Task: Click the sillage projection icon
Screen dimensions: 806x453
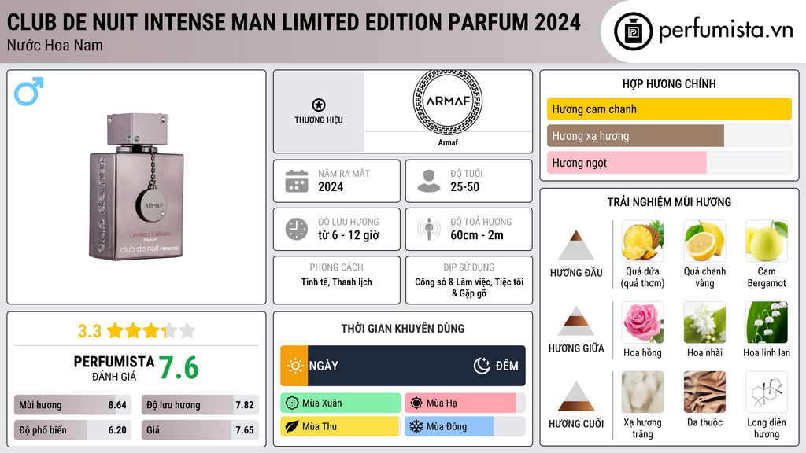Action: (x=429, y=229)

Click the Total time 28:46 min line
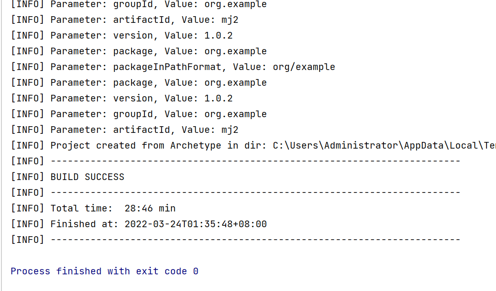[93, 208]
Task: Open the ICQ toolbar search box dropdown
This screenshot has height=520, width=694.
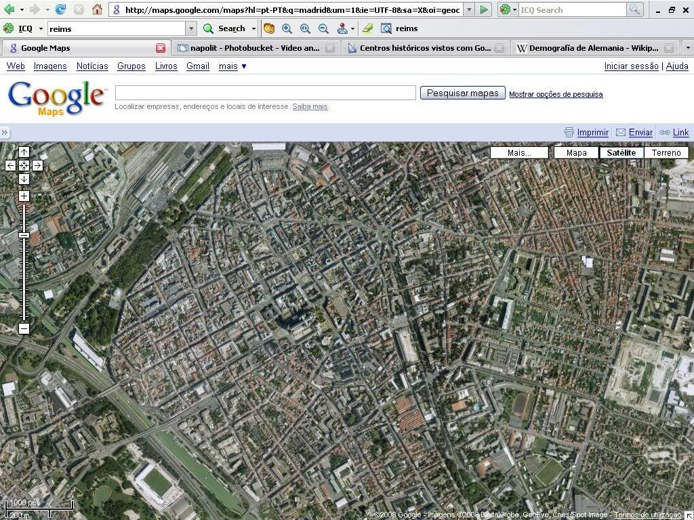Action: (x=191, y=28)
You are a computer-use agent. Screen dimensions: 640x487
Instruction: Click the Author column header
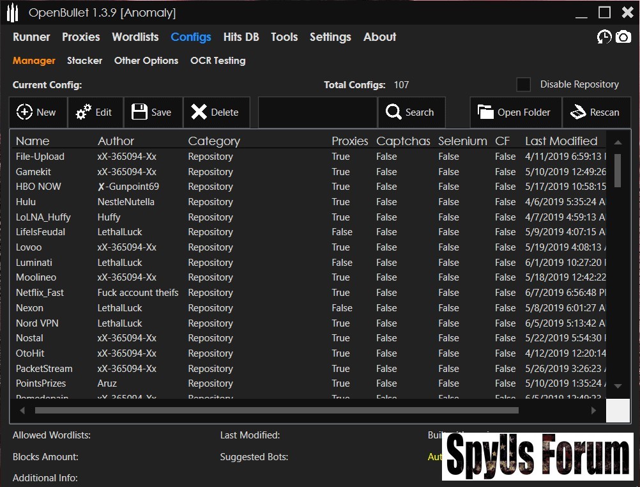[x=116, y=141]
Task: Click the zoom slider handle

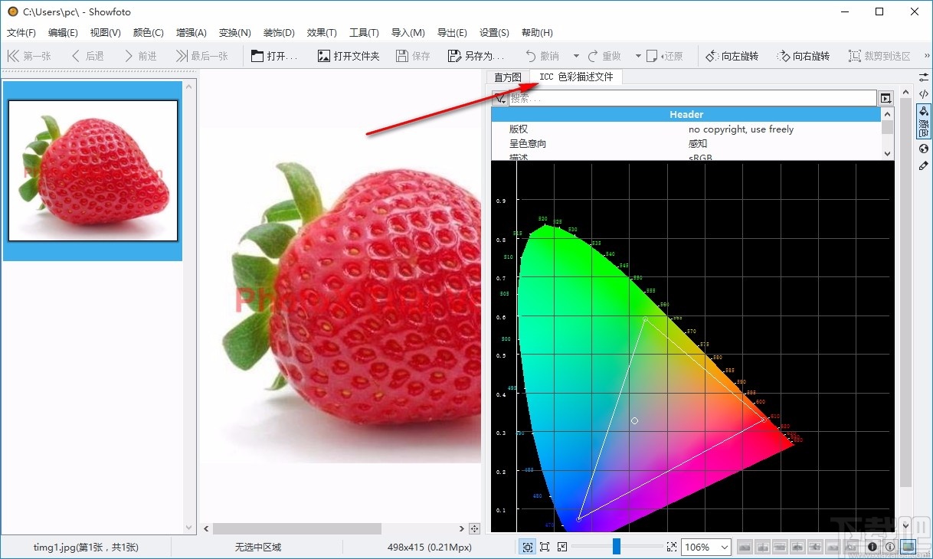Action: tap(616, 547)
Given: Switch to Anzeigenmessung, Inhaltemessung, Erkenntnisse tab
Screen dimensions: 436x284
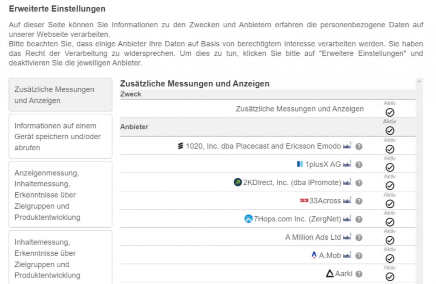Looking at the screenshot, I should pyautogui.click(x=60, y=195).
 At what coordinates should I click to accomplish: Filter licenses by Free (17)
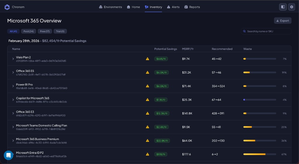pyautogui.click(x=45, y=31)
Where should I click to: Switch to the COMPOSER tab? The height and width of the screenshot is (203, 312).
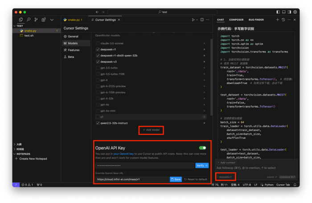(236, 20)
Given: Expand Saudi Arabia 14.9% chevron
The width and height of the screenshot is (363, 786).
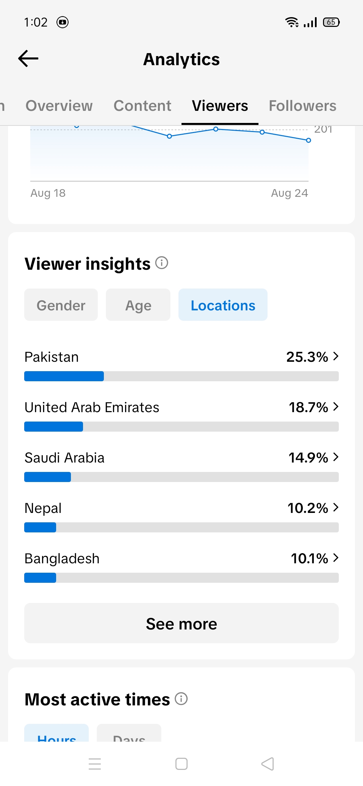Looking at the screenshot, I should point(336,457).
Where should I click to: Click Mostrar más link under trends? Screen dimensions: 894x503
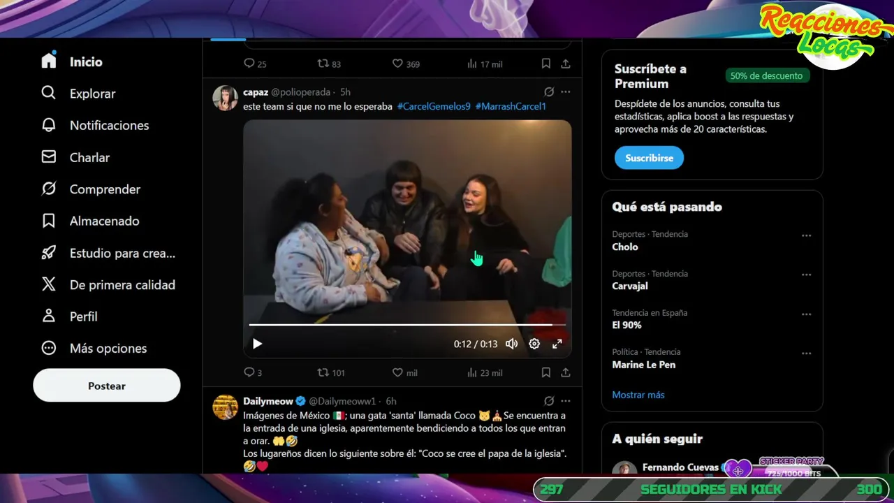pyautogui.click(x=638, y=395)
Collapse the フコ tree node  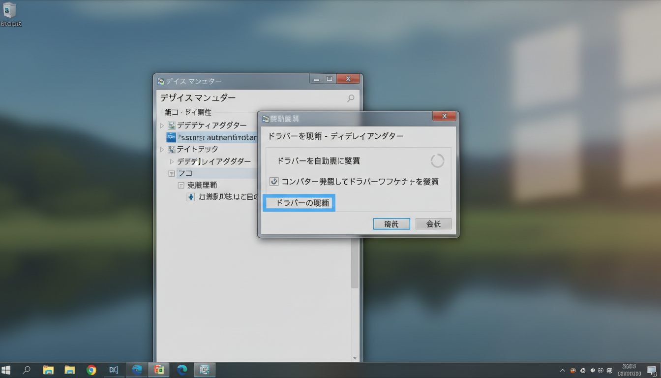click(171, 173)
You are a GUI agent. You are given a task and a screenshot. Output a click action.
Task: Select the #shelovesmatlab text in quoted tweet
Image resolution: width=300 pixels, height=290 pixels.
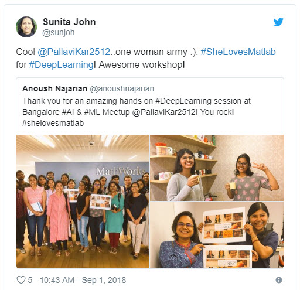(53, 123)
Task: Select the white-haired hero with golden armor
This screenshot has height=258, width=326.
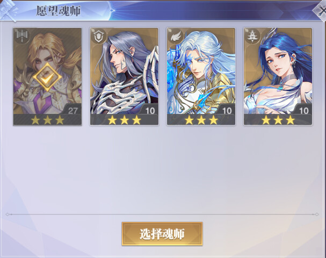Action: coord(201,76)
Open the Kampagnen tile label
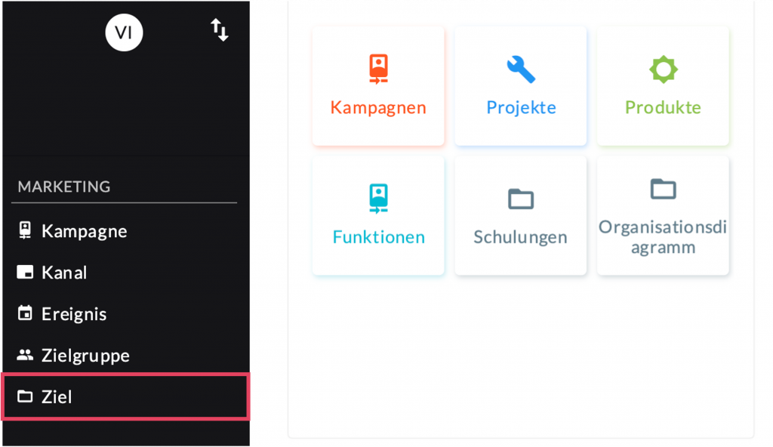This screenshot has width=773, height=447. click(x=378, y=107)
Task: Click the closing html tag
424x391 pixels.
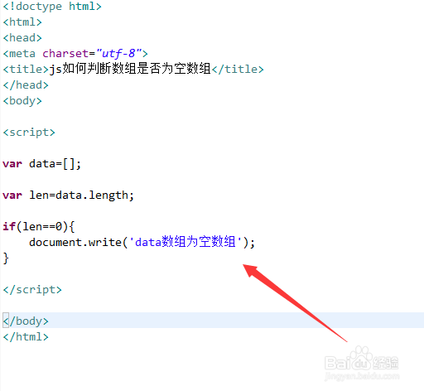Action: pos(26,336)
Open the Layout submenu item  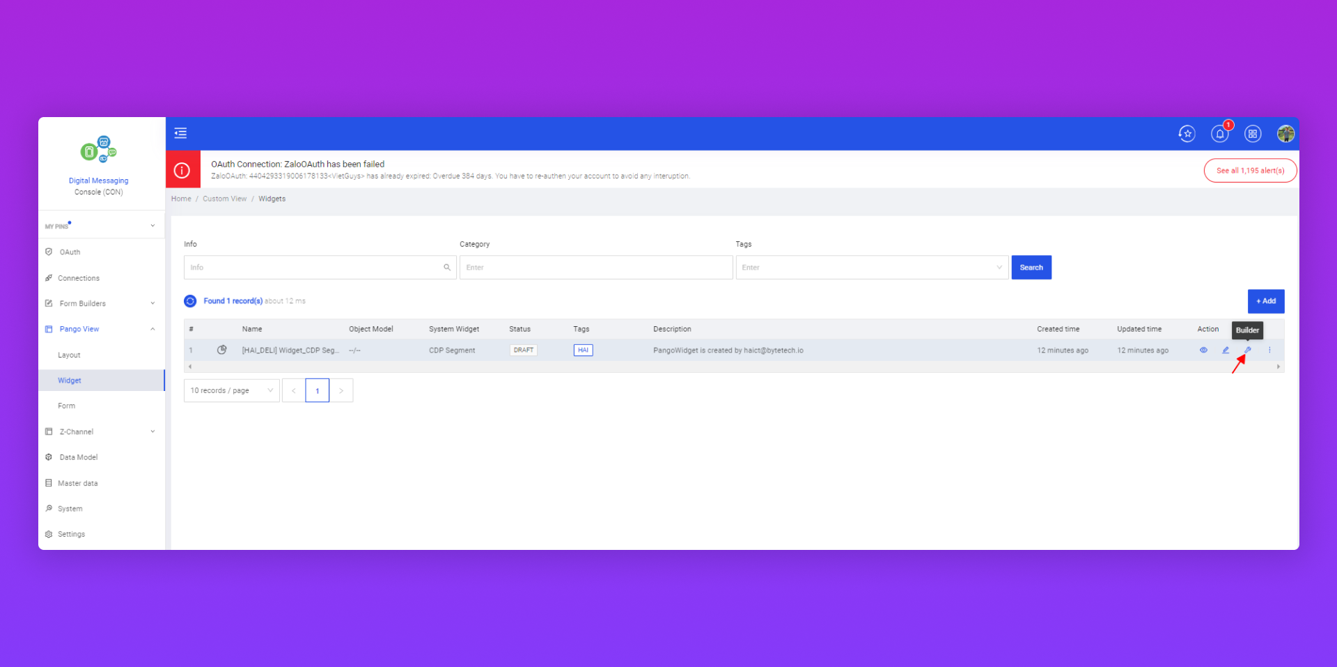tap(69, 355)
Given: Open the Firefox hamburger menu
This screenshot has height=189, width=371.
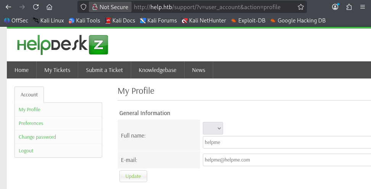Looking at the screenshot, I should point(362,7).
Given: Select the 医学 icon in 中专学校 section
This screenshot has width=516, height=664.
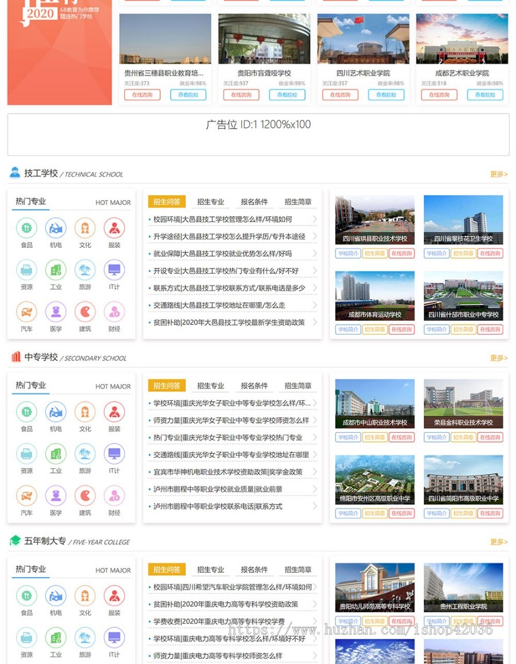Looking at the screenshot, I should click(56, 496).
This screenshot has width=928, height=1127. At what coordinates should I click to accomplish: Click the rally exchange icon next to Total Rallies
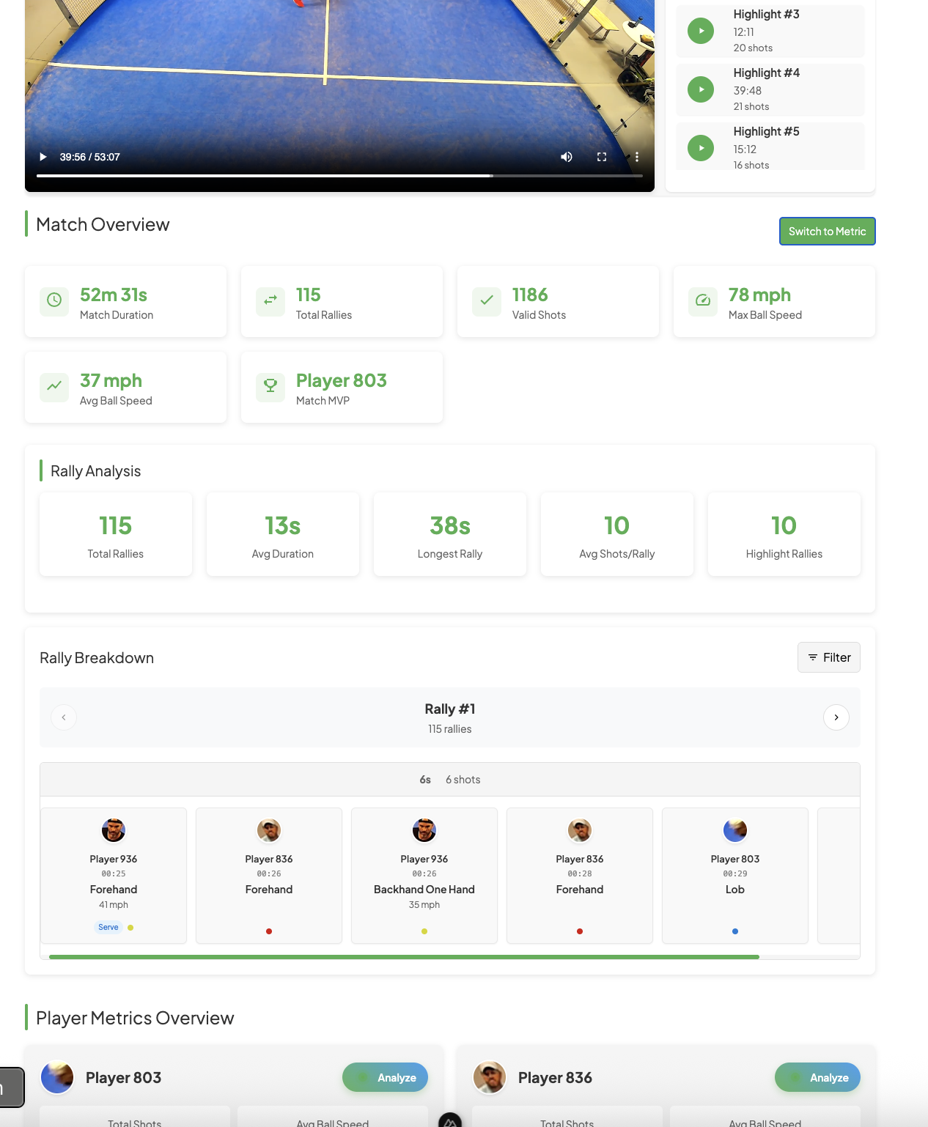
━━━━━━━━━━━━━━━━━━━━━━━━━━━━━━
▶ _TASK BRIEF_:
Look through the entries and copy every line in which the string "icon" appears.

▶ _PROBLEM SOLUTION_:
Task: Click the sillage projection icon
Given: Select the 医学 icon in 中专学校 section
This screenshot has width=928, height=1127. At what coordinates should I click to accomplish: Click the rally exchange icon next to Total Rallies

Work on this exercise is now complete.